Staley, J.T. ORCID: https://orcid.org/0000-0001-6467-3712; Redhead, J.W. ORCID: https://orcid.org/0000-0002-2233-3848; O'Connor, R.S.; Jarvis, S.G. ORCID: https://orcid.org/0000-0002-6770-2002; Siriwardena, G.M.; Henderson, I.G.; Botham, M.S. ORCID: https://orcid.org/0000-0002-5276-1405; Carvell, C. ORCID: https://orcid.org/0000-0002-6784-3593; Smart, S.M. ORCID: https://orcid.org/0000-0003-2750-7832; Phillips, S.; Jones, N.; McCracken, M.E. ORCID: https://orcid.org/0000-0002-8298-8838; Christelow, J.; Howell, K.; Pywell, R.F. ORCID: https://orcid.org/0000-0001-6431-9959. 2021 Designing a survey to monitor multi-scale impacts of agri-environment schemes on mobile taxa.

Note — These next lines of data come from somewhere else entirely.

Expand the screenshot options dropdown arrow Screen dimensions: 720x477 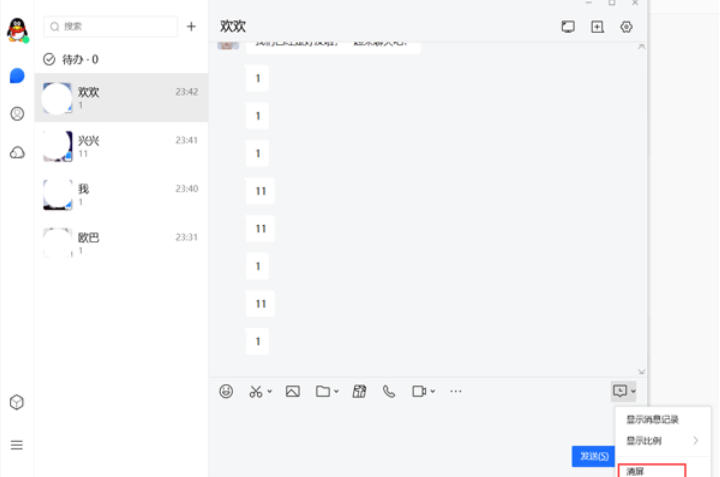point(270,392)
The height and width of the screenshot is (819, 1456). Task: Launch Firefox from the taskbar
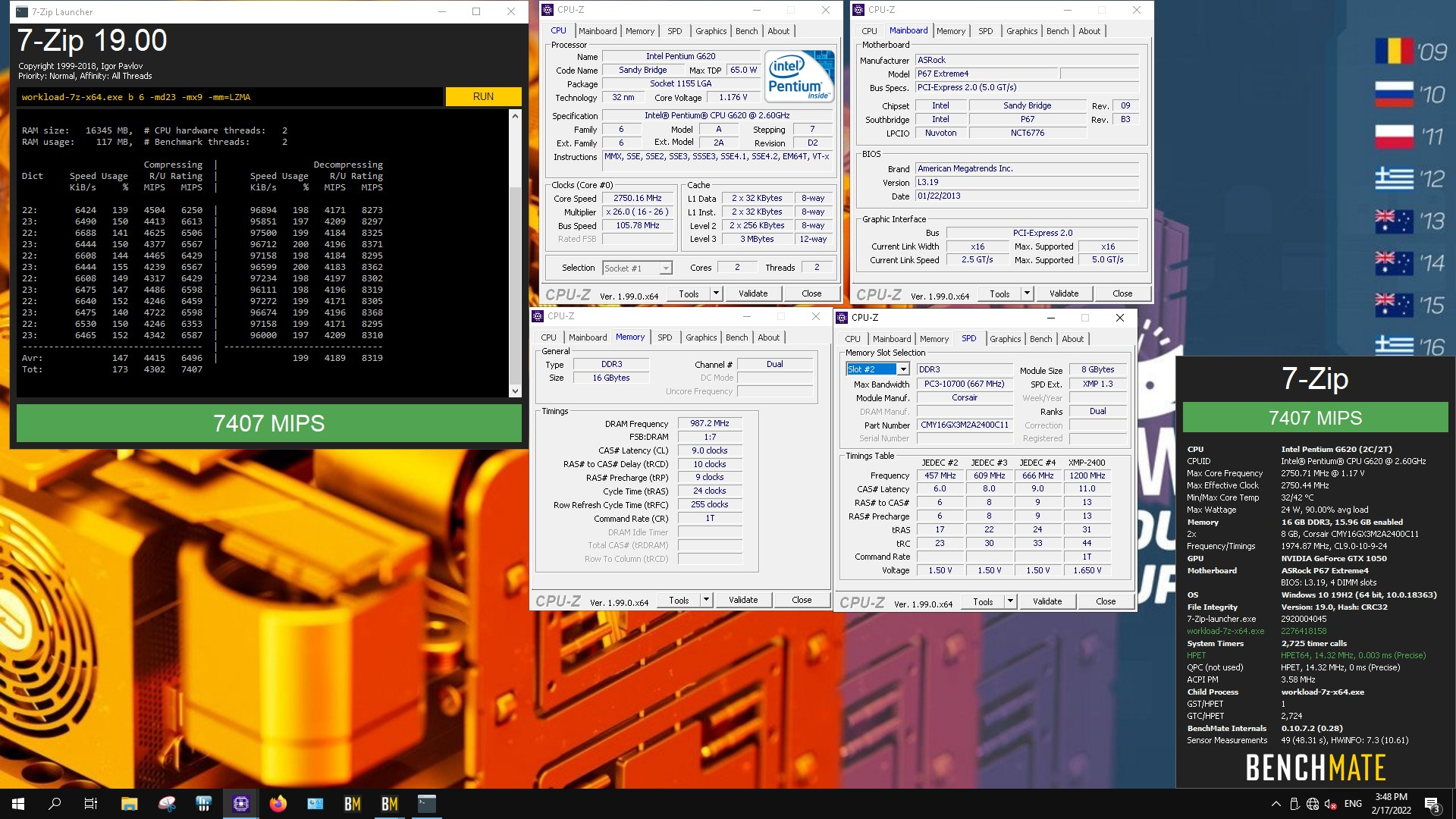278,804
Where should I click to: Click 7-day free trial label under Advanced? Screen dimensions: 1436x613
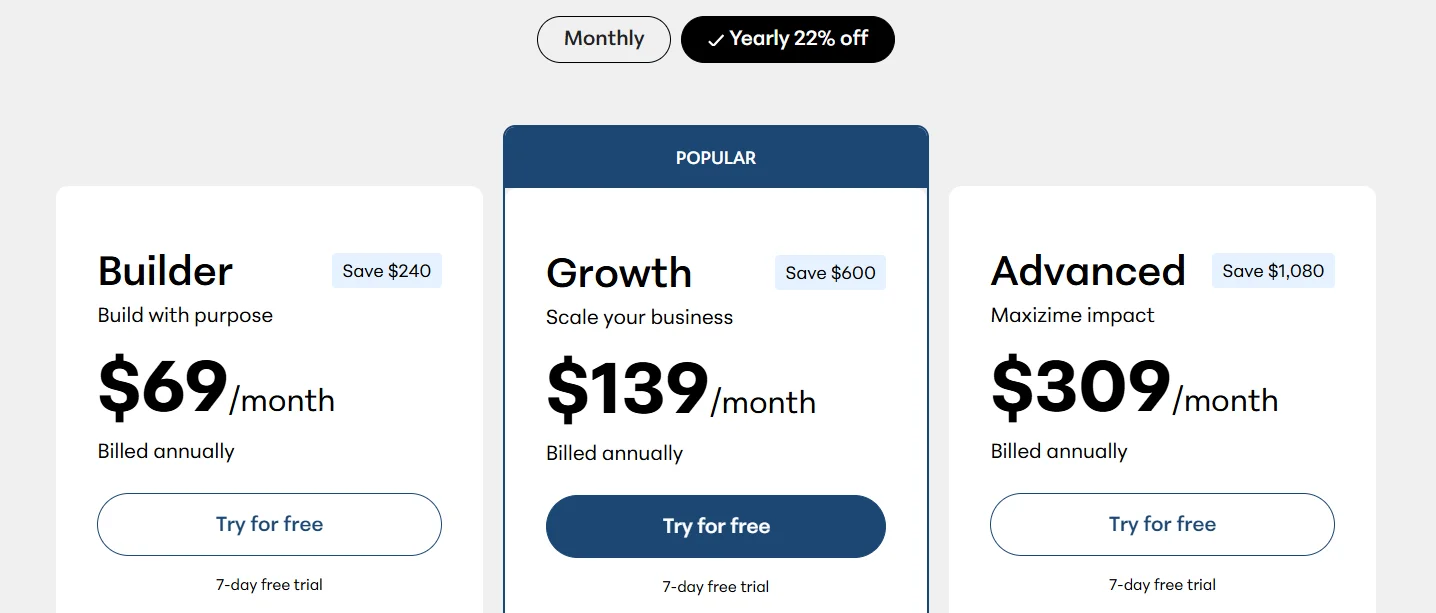coord(1162,585)
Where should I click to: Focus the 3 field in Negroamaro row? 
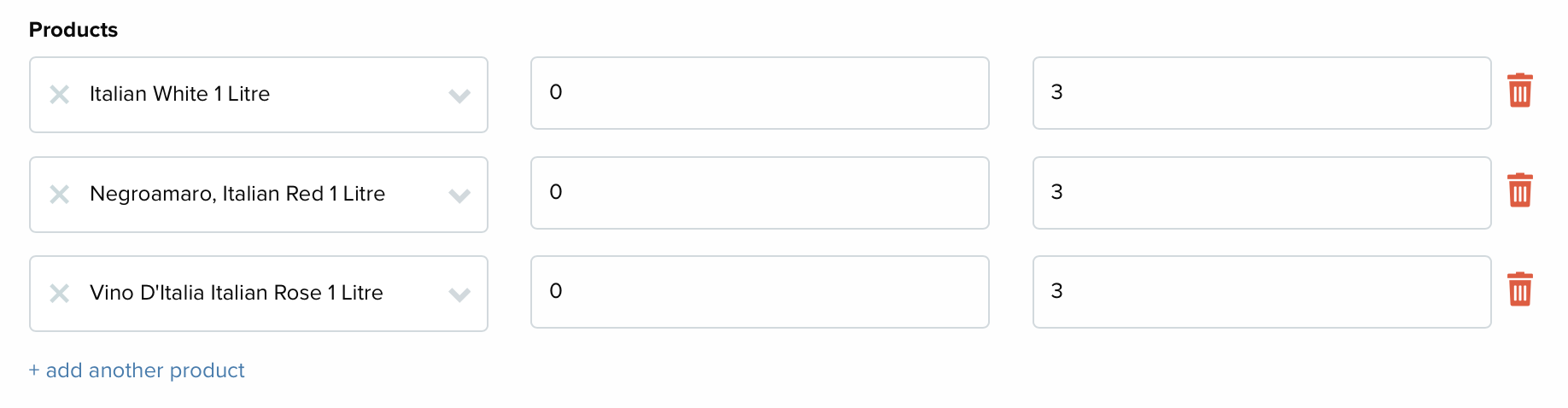(x=1261, y=193)
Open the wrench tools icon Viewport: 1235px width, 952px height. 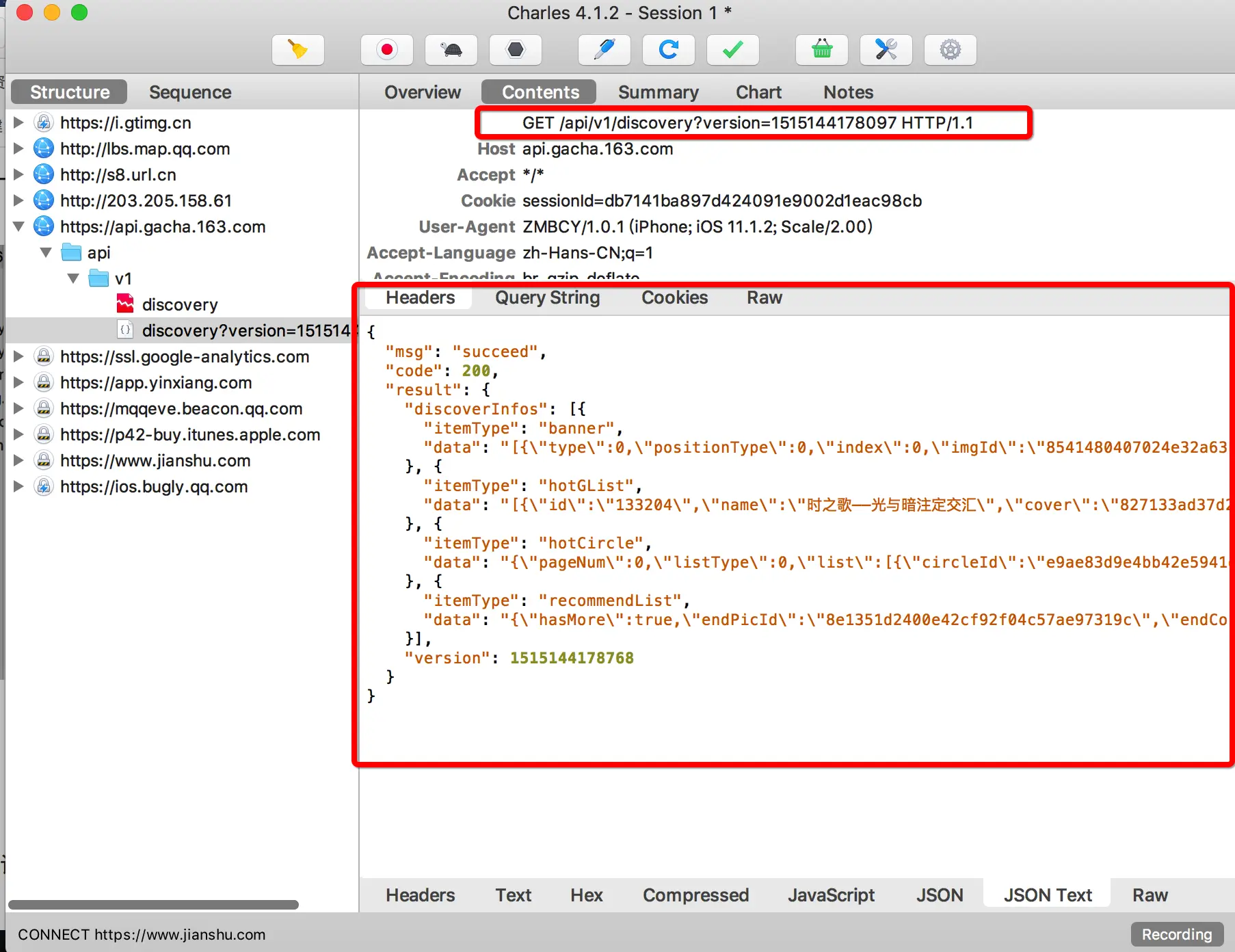point(886,49)
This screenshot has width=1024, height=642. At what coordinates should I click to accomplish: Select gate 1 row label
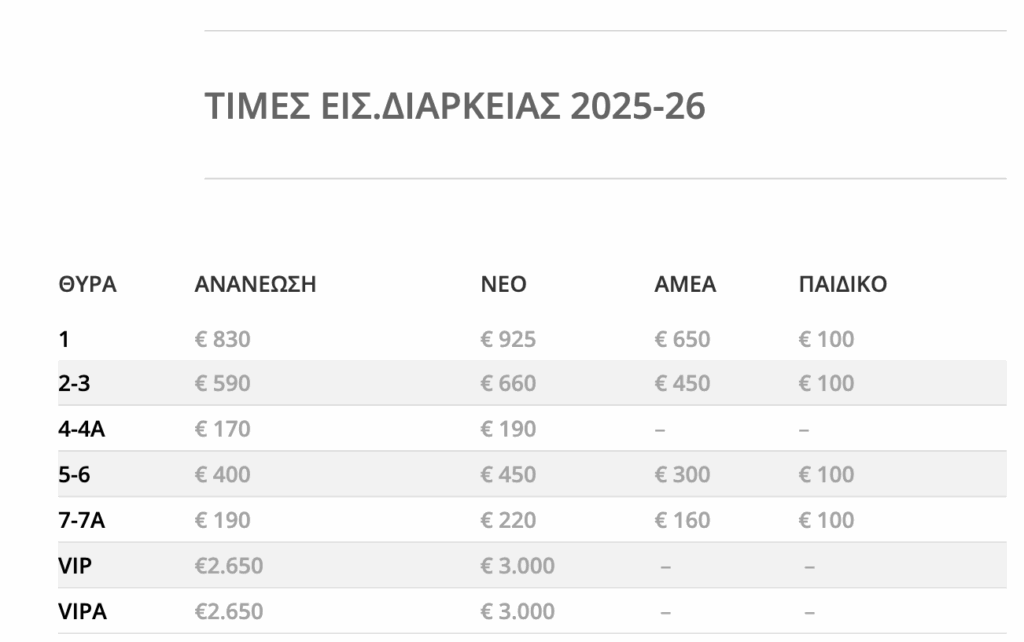coord(63,339)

Journal of Environmental Management, 290, 112589. 9, pp. 10.1016/j.jenvman.2021.112589

Abstract
Agri-environment schemes (AES) are key mechanisms to deliver conservation policy, and include management to provide resources for target taxa. Mobile species may move to areas where resources are increased, without this necessarily having an effect across the wider countryside or on populations over time. Most assessments of AES efficacy have been at small spatial scales, over short timescales, and shown varying results. We developed a survey design based on orthogonal gradients of AES management at local and landscape scales, which will enable the response of several taxa to be monitored. An evidence review of management effects on butterflies, birds and pollinating insects provided data to score AES options. Predicted gradients were calculated using AES uptake, weighted by the evidence scores. Predicted AES gradients for each taxon correlated strongly, and with the average gradient across taxa, supporting the co-location of surveys across different taxa. Nine 1 × 1 km survey squares were selected in each of four regional blocks with broadly homogenous background habitat characteristics. Squares in each block covered orthogonal contrasts across the range of AES gradients at local and landscape scales. This allows the effects of AES on species at each scale, and the interaction between scales, to be tested. AES options and broad habitats were mapped in field surveys, to verify predicted gradients which were based on AES option uptake data. The verified AES gradient had a strong positive relationship with the predicted gradient. AES gradients were broadly independent of background habitat within each block, likely allowing AES effects to be distinguished from potential effects of other habitat variables. Surveys of several mobile taxa are ongoing. This design will allow mobile taxa responses to AES to be tested in the surrounding countryside, as well as on land under AES management, and potentially in terms of population change over time. The design developed here provides a novel, pseudo-experimental approach for assessing the response of mobile species to gradients of management at two spatial scales. A similar design process could be applied in other regions that require a standardized approach to monitoring the impacts of management interventions on target taxa at landscape scales, if equivalent spatial data are available.